Carta anónima contra gestão PS obriga Nadais e Vidal a defenderem-se

O presidente da Câmara abriu o período antes da ordem do dia da última sessão da Assembleia Municipal de Águeda para tomar posição face a um documento que circula nas caixas de correio electrónico e de mão em mão.

“Eu quero e vou participar às entidades competentes, façam-me chegar os e-mails e as cartas que circulam de mão em mão”. A circulação de uma carta anónima pelas caixas de correio electrónico – visando a gestão de Gil Nadais como presidente da Câmara Municipal de Águeda, as ligações da autarquia a alegadas empresas do presidente do PS/Águeda, José Vidal, e questões familiares do autarca – dominou a sessão ordinária da Assembleia Municipal realizada no último dia do mês de Junho.

 

PSD ALEGA FALTA DE RESPEITO

 

Gil Nadais considerou que “as questões que são colocadas à autarquia são respondidas com brevidade” para salientar a acção que antecipou a abertura dos trabalhos, mal Hilário Santos (PSD) se sentou no seu lugar habitual: a colocação de um monte de documentos a seus pés, alegadamente com toda a informação solicitada pelo deputado na véspera da sessão. “A resposta fez parar os serviços”, fez notar o presidente da Câmara.

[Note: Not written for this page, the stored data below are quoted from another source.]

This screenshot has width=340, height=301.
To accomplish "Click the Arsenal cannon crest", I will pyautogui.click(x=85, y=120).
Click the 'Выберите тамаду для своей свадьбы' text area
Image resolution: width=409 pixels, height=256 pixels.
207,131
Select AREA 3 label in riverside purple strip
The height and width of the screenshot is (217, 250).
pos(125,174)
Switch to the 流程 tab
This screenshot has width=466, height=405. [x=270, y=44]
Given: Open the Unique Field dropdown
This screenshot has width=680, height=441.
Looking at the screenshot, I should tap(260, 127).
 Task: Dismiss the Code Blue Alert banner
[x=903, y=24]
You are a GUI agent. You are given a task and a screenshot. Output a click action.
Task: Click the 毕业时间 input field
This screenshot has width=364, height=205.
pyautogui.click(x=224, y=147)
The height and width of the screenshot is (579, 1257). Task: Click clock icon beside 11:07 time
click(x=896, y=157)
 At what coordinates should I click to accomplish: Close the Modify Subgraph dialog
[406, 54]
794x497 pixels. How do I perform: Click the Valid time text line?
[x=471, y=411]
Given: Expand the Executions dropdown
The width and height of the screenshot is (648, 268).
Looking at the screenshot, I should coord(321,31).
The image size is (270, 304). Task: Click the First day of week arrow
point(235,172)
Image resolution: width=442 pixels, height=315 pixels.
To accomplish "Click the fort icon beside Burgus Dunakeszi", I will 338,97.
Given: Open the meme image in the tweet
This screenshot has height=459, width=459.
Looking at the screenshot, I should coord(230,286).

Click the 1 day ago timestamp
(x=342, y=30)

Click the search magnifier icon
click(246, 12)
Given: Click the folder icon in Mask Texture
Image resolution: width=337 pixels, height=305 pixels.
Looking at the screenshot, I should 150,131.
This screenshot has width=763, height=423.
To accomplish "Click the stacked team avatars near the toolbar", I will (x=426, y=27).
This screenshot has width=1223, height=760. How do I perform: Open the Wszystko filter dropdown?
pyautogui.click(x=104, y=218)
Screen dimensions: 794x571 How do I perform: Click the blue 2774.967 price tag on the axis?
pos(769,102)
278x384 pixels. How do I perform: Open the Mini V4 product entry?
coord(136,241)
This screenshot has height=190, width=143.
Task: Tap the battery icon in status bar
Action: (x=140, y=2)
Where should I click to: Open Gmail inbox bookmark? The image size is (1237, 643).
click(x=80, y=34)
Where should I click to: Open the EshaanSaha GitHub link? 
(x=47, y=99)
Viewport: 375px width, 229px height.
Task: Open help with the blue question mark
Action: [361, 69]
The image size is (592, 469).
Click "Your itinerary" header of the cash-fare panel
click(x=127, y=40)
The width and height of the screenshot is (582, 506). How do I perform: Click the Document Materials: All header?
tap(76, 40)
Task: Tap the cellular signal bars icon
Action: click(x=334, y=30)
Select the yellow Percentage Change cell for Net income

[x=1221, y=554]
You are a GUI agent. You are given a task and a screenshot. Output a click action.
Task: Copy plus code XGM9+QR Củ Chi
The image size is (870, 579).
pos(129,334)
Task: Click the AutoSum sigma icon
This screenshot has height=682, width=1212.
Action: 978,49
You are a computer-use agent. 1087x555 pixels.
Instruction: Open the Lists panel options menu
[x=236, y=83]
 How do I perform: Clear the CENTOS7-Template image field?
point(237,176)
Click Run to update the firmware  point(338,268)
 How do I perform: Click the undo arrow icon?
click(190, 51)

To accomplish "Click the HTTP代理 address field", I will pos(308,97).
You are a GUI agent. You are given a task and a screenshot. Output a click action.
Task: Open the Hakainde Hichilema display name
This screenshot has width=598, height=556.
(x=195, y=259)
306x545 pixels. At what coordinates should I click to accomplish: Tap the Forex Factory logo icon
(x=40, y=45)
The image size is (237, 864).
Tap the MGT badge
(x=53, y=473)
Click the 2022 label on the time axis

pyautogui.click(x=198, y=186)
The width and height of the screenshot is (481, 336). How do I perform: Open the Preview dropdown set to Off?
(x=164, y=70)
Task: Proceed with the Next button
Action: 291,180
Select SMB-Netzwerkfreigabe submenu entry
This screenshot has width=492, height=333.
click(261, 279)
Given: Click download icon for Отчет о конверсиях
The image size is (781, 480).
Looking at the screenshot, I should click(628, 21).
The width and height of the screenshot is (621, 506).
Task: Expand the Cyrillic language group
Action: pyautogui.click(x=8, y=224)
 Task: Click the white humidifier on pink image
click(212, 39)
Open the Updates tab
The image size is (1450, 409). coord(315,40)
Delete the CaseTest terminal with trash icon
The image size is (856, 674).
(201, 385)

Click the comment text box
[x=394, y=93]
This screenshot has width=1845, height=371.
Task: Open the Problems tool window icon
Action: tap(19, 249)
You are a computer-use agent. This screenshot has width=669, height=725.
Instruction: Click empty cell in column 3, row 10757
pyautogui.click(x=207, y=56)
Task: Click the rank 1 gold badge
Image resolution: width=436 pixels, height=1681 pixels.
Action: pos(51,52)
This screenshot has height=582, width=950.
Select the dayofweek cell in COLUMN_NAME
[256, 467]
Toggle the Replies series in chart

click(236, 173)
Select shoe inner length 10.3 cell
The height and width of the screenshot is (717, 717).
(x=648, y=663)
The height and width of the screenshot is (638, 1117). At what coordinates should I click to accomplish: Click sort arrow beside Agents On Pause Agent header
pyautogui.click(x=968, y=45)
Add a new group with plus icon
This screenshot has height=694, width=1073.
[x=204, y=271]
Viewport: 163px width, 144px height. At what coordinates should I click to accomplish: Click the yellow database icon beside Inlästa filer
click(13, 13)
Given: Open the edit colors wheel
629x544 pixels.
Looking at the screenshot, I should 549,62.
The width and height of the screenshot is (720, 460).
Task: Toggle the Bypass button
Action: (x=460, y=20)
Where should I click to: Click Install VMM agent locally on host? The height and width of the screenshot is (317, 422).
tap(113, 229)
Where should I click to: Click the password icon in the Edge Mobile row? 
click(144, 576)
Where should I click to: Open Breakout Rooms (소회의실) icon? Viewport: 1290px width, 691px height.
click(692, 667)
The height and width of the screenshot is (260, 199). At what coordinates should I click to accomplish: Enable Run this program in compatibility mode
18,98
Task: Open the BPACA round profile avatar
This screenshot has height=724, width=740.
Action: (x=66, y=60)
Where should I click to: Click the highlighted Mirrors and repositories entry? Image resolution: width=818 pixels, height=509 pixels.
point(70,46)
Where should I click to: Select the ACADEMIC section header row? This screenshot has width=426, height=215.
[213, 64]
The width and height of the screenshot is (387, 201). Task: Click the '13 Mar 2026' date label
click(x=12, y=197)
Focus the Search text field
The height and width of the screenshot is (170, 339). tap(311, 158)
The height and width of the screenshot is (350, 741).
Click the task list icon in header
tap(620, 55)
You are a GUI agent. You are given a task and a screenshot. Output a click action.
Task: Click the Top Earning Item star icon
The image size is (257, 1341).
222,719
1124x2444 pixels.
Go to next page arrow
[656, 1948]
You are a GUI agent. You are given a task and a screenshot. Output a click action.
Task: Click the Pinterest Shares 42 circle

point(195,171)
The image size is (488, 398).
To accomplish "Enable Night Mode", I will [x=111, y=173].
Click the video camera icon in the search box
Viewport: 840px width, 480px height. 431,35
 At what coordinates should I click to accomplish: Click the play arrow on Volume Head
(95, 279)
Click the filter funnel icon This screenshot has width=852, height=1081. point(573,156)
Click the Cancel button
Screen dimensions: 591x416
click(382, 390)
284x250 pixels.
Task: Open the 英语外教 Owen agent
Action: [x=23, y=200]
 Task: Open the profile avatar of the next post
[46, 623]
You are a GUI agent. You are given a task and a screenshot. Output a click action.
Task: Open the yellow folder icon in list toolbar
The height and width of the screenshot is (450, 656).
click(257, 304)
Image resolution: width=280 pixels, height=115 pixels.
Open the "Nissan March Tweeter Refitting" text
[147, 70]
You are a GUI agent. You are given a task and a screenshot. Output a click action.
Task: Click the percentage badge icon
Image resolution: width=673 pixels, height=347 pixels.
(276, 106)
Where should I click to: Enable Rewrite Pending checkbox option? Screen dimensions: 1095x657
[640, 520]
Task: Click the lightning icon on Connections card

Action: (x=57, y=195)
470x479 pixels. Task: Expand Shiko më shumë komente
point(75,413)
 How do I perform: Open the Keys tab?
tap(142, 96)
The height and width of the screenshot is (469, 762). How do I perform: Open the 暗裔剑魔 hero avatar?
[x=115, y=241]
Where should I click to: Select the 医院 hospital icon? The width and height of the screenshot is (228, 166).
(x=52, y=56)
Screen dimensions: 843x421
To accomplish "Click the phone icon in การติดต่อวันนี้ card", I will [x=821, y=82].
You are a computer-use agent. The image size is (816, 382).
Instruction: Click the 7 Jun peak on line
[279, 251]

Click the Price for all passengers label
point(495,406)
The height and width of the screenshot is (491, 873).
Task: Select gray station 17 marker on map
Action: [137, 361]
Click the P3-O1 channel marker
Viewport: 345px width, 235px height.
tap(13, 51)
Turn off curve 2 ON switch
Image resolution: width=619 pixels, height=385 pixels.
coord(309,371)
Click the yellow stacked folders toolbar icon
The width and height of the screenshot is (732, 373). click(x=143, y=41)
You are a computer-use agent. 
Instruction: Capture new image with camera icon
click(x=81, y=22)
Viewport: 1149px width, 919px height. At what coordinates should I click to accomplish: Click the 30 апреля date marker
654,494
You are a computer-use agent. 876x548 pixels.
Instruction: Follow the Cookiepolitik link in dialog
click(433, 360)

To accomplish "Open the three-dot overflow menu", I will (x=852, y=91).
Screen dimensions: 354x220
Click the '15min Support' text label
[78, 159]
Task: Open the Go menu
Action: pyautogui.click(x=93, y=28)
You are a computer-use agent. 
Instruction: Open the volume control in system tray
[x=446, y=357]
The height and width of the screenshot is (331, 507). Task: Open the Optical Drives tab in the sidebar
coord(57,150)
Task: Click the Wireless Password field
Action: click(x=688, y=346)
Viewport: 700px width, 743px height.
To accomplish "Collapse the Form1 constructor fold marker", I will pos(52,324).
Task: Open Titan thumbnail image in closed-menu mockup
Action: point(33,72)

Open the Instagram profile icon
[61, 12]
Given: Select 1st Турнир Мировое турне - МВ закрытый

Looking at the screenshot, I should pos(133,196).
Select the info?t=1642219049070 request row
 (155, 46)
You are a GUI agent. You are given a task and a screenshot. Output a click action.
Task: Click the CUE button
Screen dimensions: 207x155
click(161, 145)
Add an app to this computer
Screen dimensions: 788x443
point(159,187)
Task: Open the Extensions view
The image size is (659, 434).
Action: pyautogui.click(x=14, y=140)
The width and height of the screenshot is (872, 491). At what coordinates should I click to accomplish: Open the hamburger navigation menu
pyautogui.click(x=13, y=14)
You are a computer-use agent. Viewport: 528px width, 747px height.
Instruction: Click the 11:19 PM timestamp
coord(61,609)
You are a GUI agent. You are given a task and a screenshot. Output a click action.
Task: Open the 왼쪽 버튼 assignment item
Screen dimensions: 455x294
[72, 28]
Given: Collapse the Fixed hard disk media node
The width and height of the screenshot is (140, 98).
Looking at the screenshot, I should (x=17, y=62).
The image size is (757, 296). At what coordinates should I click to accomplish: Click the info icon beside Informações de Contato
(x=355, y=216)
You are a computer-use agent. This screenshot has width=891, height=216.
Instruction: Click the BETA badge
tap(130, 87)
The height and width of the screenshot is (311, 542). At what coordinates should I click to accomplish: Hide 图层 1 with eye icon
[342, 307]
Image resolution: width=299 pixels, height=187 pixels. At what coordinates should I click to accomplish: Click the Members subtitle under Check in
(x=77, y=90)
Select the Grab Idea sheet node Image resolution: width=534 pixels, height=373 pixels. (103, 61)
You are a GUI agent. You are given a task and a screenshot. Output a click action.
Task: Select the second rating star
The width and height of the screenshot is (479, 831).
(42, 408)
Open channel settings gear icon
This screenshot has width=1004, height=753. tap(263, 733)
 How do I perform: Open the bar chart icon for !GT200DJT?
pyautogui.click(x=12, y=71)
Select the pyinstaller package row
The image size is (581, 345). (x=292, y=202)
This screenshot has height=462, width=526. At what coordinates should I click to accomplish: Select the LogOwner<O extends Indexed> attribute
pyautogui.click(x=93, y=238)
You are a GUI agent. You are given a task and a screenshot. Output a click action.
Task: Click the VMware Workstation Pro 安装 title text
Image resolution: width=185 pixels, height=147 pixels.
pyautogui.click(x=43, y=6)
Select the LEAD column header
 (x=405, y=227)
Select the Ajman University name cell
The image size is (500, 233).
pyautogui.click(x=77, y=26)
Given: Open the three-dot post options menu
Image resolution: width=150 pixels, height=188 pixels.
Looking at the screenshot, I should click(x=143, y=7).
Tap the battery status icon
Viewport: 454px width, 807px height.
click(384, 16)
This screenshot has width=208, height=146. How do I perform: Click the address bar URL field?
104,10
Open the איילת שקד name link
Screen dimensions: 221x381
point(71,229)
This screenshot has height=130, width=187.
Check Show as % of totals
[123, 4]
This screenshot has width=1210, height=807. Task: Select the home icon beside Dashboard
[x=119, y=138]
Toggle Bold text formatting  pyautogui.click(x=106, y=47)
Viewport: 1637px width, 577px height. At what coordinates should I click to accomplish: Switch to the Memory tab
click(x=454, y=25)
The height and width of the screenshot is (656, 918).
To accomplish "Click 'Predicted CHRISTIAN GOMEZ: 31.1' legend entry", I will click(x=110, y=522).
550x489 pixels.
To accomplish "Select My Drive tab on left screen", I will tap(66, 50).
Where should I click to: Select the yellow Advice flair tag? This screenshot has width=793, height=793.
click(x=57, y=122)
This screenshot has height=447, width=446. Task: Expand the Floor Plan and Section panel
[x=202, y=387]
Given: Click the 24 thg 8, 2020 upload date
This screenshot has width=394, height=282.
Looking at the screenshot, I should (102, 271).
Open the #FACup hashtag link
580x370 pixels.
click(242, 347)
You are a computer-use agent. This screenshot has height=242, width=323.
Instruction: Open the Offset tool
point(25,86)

Hilário Santos reagiu de pronto. E em tom grave protestou: “Isto é uma falta de respeito pelos membros da Assembleia Municipal; a uma pergunta feita são descarregados papéis aos meus pés dizendo-me que tinha aqui os documentos pedidos”.

O social-democrata sublinhou a existência recente de duas iniciativas anónimas: a circulação de um panfleto sobre o hospital e agora de uma carta sobre “actos de má gestão”. Para Hilário Santos, “a Câmara tomou posição sobre o panfleto e concordei; mas agora não tomou posição sobre a carta anónima e entendemos, face à ausência de resposta, questionar sobre o seu conteúdo de forma objectiva. Mas não dissemos ao presidente que fosse respondido hoje”, insistindo na “falta de respeito” pela atitude tomada, que considerou ser “achincalhante”.

Já José Vidal, deputado e presidente da concelhia de Águeda do PS, considerou que “a cobardia pode ter muitas razões mas temos de dar importância ao conteúdo”, a propósito da carta anónima. Na Assembleia Municipal, o socialista fez “duas declarações de honra”: “o PS pagou todas as despesas da campanha eleitoral” e “não sou, nem nunca fui, sócio da Margens ou de qualquer empresa”.